Figure 2. Transmission electron microscopy of the myelin vacuolar lesions. (A) Stria medullaris (SM) from a normal rat, where myelinated axons display uniform and well packed myelin sheaths. (B–E) SM from neuraminidase-injected rats 7 days postinjection. In these animals, wide empty spaces (asterisk) that are surrounded by a myelin sheath can be observed. Such cavities are largely free of electrodense material, and an axon can be found inside (arrows). Such spaces most probably correspond to the vacuoles described by conventional histology. One of these cavities is outlined with a dashed line in panel (E). Oligodendrocyte cells [arrowheads in panel (B)] display an apparently normal morphology. (F) Abnormal myelinated axon with a disorganized myelin sheath (asterisk). Bv, blood vessel. Magnification bar = 5 μm in panels (A,B), 2 μm in panels (C–E), and 1 μm in panel (F).

Concerning the time course, myelin vacuolation reached a peak between 4 and 7 days postinjection of NA (compare Figure 3A with Figure 3B).

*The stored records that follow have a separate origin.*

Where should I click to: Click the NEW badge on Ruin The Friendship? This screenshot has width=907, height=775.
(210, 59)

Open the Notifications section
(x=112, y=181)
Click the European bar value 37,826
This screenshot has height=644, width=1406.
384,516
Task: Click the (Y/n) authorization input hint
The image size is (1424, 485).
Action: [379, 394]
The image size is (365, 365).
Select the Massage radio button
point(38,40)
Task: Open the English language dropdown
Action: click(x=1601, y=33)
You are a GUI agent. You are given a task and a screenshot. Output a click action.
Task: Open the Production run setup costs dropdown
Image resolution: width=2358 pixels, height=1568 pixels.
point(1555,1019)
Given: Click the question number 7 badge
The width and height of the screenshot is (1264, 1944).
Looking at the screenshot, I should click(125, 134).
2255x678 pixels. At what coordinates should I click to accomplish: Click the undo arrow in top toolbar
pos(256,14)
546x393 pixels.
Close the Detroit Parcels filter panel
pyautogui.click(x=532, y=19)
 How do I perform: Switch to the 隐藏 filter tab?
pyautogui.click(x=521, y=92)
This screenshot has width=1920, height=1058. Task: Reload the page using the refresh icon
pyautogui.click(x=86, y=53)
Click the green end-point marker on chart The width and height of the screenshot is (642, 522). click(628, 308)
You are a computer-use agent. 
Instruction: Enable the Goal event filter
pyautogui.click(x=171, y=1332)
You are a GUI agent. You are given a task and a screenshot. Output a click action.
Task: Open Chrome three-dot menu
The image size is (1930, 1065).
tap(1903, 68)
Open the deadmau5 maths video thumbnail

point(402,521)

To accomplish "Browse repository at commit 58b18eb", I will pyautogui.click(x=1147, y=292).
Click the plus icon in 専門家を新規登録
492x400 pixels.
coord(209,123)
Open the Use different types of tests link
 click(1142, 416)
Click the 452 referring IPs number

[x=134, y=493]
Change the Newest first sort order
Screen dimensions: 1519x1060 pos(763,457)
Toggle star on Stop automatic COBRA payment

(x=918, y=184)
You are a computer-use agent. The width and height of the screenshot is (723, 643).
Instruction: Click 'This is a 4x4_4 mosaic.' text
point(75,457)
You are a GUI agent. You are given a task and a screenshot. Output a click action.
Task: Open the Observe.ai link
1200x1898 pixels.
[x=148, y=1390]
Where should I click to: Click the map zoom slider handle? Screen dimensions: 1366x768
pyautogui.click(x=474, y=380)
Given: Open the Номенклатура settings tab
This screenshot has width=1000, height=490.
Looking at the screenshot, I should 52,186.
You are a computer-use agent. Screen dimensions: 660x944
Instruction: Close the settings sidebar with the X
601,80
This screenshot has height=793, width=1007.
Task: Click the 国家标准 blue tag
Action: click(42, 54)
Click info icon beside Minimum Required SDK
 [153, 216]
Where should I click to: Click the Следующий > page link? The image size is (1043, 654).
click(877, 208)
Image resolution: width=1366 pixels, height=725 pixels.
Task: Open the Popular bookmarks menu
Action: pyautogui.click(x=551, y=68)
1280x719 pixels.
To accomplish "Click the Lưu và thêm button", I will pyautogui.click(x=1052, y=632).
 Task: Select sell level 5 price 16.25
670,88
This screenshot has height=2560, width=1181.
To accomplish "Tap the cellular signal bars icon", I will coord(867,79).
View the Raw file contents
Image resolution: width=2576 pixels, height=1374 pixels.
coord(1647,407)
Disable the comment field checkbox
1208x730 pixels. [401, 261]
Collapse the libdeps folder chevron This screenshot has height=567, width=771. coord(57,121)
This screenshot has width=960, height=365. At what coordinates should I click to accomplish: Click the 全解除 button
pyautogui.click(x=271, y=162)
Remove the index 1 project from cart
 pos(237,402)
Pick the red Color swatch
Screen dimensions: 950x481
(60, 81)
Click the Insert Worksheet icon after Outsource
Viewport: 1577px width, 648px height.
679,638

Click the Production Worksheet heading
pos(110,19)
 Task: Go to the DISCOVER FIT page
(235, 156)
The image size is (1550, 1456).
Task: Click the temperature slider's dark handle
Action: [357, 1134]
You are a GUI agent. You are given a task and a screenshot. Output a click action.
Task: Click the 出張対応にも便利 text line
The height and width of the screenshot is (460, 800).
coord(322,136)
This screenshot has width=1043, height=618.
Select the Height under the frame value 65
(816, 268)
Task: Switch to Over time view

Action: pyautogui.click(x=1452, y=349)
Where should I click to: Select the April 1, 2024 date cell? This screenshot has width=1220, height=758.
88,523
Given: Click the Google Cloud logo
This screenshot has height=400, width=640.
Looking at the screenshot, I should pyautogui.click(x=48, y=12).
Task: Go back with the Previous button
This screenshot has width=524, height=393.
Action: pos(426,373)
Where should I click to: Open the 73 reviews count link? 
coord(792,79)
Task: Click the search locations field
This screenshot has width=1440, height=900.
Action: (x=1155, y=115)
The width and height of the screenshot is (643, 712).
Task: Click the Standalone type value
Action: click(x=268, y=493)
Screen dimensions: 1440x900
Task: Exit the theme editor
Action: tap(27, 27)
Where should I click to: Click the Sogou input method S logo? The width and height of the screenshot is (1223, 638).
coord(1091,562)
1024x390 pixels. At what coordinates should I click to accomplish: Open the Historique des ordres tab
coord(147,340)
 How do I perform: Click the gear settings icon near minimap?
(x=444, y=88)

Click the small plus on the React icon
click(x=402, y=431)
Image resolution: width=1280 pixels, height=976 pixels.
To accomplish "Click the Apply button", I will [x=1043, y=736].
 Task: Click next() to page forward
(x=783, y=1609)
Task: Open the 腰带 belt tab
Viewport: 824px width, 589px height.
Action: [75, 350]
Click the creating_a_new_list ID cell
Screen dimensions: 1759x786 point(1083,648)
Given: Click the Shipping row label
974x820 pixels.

However, from day 15 on, the number and the size of the holes were significantly reduced (Figures 3C,D), and 30 days after the NA injection, they were completely absent (Figure 3D). After 30 days, the SM and the fornix as well as the farthest myelinated tracts (e.g., the optic chiasm) were undistinguishable from those of non-injected rats, with a uniform hematoxylin–eosin staining and the absence of cavities.

FIGURE 3

Figure 3. Time course of myelin vacuolation in the SM after a single intracerebroventricular injection of neuraminidase. (A) One day after the treatment no vacuolation is observed. (B) At day 7, the density of vacuoles reaches a peak. (C) At day 15, most vacuoles have disappeared. (D) After 30 days, the SM (and other axonal bundles) recovers its normal appearance. All sections were stained with hematoxylin and eosin (H–E). SM, stria medullaris. Magnification bar = 100 μm in panels (A–D).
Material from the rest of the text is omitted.